Riponendo tutta la nostra fiducia nella bontà di Dio e nella
redenzione operata da Cristo, possiamo riconoscere che le nostre
sofferenze presenti possono risultare alla sua gloria e al nostro bene.
Dio è dunque sempre amorevole e misericordioso, anche quando Egli
permette «per ora» che ci siano prove e sofferenze nella nostra vita. «Del
resto, noi sappiamo che tutto concorre al bene di coloro che amano Dio,
che sono stati chiamati secondo il suo disegno» (Romani 8,28).
Queste prove servono ai non credenti per essere illuminati
tramite lo Spirito Santo, cosicché si rivolgano a Cristo, si pentano e
si ravvedano. Invece le sofferenze dei cristiani devono sempre
diventare uno strumento per sviluppare una maggiore dipendenza da Dio e
un carattere più simile a quello di Cristo. Ricordo una massima di Anne
Bradstreet che recitava così: «Se non ci fosse l’inverno, la primavera
non sarebbe così piacevole. Se non assaggiassimo mai l’avversità, la
prosperità non sarebbe così gradita».
Spero che chi afferma di essere stato abbandonato da Dio,
rifletta e non sia troppo precipitoso nelle sue conclusioni; ognuno di
noi si è dovuto confrontare con il dolore. Ma bisogna ascoltare anche
dal silenzio la voce di Dio, perché non ci lascia mai soli e soprattutto
bisogna trovare nella Bibbia la risposta a ogni nostro dubbio.
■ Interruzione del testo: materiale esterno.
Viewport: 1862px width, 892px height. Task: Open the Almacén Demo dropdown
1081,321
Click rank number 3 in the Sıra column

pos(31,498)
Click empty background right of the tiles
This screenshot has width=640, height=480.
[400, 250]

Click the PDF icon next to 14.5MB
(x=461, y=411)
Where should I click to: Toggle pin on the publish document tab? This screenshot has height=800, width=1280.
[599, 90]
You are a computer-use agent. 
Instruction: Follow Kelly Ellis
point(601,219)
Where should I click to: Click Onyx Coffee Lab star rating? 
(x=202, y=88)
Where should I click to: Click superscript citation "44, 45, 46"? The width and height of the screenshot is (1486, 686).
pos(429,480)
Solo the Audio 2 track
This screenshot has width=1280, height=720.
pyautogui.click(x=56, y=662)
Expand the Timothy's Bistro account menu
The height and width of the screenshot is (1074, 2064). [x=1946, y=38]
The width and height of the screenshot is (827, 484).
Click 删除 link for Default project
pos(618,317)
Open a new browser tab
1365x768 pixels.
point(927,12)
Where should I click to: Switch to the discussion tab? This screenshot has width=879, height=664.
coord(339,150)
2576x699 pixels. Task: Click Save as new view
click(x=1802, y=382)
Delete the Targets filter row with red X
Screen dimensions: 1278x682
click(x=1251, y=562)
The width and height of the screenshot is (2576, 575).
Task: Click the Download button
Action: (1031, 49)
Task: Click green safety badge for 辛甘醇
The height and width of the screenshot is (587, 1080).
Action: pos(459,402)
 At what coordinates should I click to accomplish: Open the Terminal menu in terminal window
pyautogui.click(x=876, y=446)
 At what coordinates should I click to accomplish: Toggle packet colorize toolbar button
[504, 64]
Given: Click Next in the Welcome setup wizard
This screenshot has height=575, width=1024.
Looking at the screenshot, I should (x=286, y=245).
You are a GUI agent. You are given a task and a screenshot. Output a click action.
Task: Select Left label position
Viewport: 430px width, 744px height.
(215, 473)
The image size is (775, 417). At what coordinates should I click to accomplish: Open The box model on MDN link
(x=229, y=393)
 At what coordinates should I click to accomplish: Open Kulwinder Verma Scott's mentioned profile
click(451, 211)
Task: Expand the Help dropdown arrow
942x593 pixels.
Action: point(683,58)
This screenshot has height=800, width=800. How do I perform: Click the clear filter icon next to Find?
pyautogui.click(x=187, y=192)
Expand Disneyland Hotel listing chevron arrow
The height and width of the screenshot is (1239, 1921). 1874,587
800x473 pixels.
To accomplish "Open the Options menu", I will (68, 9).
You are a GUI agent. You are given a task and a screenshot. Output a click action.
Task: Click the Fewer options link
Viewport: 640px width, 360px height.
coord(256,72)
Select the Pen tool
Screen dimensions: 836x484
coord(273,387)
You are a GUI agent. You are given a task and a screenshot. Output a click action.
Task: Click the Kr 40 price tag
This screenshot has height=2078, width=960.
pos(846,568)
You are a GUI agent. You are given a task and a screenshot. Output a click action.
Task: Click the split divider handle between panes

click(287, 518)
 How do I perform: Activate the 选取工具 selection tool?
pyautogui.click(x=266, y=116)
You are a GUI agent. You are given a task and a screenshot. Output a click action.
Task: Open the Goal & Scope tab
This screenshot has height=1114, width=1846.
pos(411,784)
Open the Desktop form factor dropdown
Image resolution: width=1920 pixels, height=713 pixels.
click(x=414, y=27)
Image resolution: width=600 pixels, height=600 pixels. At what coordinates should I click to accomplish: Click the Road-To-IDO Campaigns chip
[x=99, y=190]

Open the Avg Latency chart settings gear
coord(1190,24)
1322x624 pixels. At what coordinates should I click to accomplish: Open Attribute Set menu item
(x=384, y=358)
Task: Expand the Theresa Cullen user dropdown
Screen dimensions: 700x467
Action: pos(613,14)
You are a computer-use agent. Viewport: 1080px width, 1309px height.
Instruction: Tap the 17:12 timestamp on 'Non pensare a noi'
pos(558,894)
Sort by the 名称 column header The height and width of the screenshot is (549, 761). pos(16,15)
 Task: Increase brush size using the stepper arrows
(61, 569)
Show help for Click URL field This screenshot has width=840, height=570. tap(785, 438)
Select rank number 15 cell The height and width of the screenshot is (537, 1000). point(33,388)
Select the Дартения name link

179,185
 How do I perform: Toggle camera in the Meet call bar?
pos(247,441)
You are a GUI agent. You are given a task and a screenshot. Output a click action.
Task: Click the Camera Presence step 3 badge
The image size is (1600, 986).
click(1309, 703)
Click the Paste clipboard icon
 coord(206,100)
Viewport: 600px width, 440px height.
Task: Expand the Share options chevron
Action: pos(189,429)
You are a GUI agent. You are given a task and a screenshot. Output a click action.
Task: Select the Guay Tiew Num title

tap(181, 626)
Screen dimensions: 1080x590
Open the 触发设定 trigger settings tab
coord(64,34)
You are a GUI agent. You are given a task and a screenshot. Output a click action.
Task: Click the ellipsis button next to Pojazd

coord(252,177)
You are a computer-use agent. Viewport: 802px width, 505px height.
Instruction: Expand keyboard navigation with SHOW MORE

Concludo con questo invito: si legga la Bibbia e si farà
conoscenza delle migliori persone che hanno mai vissuto. Ci si troverà
accanto a Mosè e s’imparerà qualcosa della sua dolcezza; accanto a
Giobbe s’imparerà qualcosa della sua pazienza; accanto a Abramo
s’imparerà qualcosa della sua fede; accanto a Daniele s’imparerà il
coraggio di fare il bene; accanto a Isaia s’imparerà la fiera
indignazione contro chi fa il male; accanto a Paolo si sarà contagiati
dal suo entusiasmo; accanto a Gesù Cristo si sentirà il suo amore.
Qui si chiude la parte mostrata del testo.